I leader religiosi e politici hanno anche esortato il Governo a far figurare, com’era previsto nella Costituzione, le libertà di religione, espressione e opinione nella futura Costituzione nepalese, e a creare una Commissione per le Questioni Religiose che preveda la rappresentanza di minoranze non induiste, faccia sì che vengano riconosciute giuridicamente e le difenda da ogni discriminazione.
Alla vigilia della promulgazione della Costituzione, il recente cambiamento della situazione politico-religiosa ha alimentato i timori delle minoranze. Dopo l’euforia seguita alla caduta della monarchia e il rapido aumento delle religioni diverse dall’induismo sotto l’effetto della laicizzazione dello Stato – soprattutto delle comunità cristiane, in special modo evangeliche e pentecostali –, l’escalation dell’estremismo induista, proporzionale all’avanzata del cristianesimo, ha segnato molto presto la fine della tolleranza religiosa, che era ancora agli inizi in Nepal.
La manifestazione più visibile di questa violenza antireligiosa è stata l’attentato mortale perpetrato nel marzo 2009 nella chiesa cattolica dell’Assunzione a Kathmandu da parte del Nepal Defence Army (NDA), un gruppo nazionalista che propugna il ritorno alla monarchia e alla religione induista.
Il progetto dell’articolo 160 si basa sulla convinzione, ribadita dagli induisti, che tutti i cristiani realizzano conversioni forzose, affermazione rifiutata con decisione da tutte le comunità cristiane.
“E’ una teoria senza fondamento, ed è scandaloso che il Governo la sostenga”, ha detto indignato Isu Jang Karki, leader della Nepal Christian Society, la più importante federazione di Chiese protestanti del Paese.
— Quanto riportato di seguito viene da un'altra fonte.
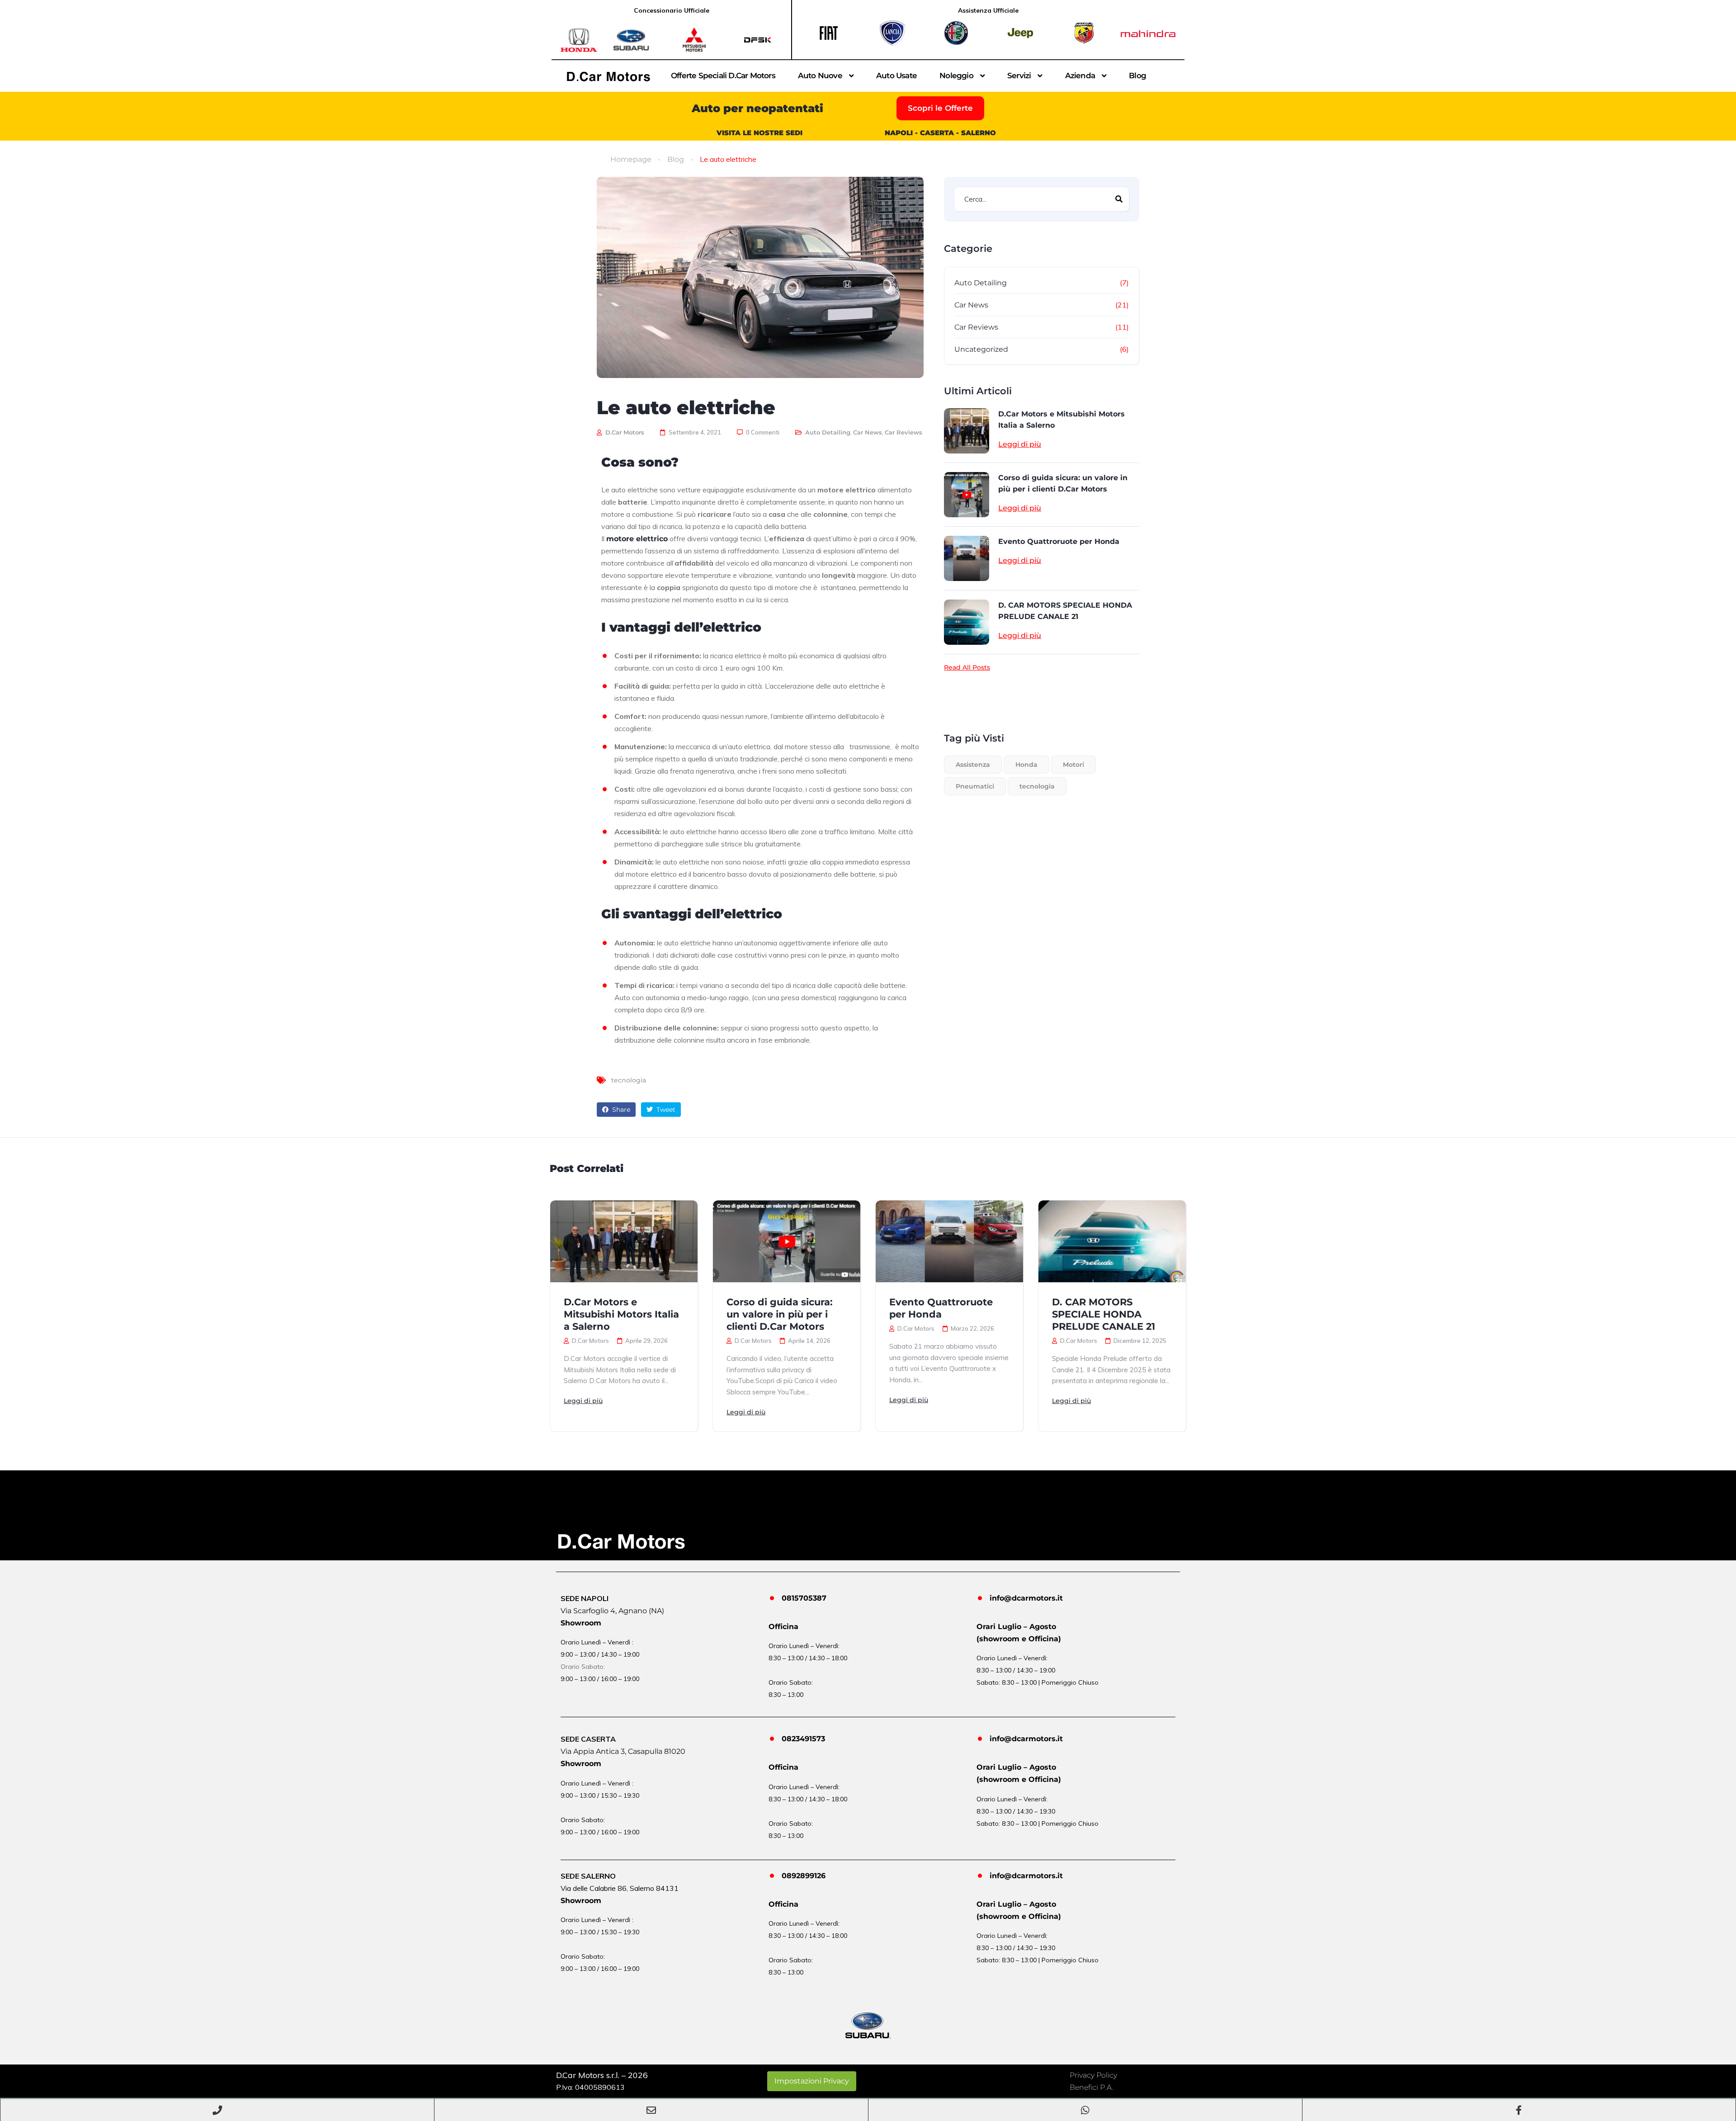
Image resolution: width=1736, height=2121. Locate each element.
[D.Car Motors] (608, 76)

“La legge non è contro i cristiani, che con le loro opere fanno un grande servizio al Paese, ma è contro l’imposizione forzata del cristianesimo”, ha detto all’agenzia AsiaNews il Ministro della Giustizia, Prabhu Sah, sottolineando che gli induisti e i buddisti si lamentano delle pratiche aggressive di conversione di alcune comunità protestanti.
“Queste accuse non riguardano la comunità cattolica”, ha precisato.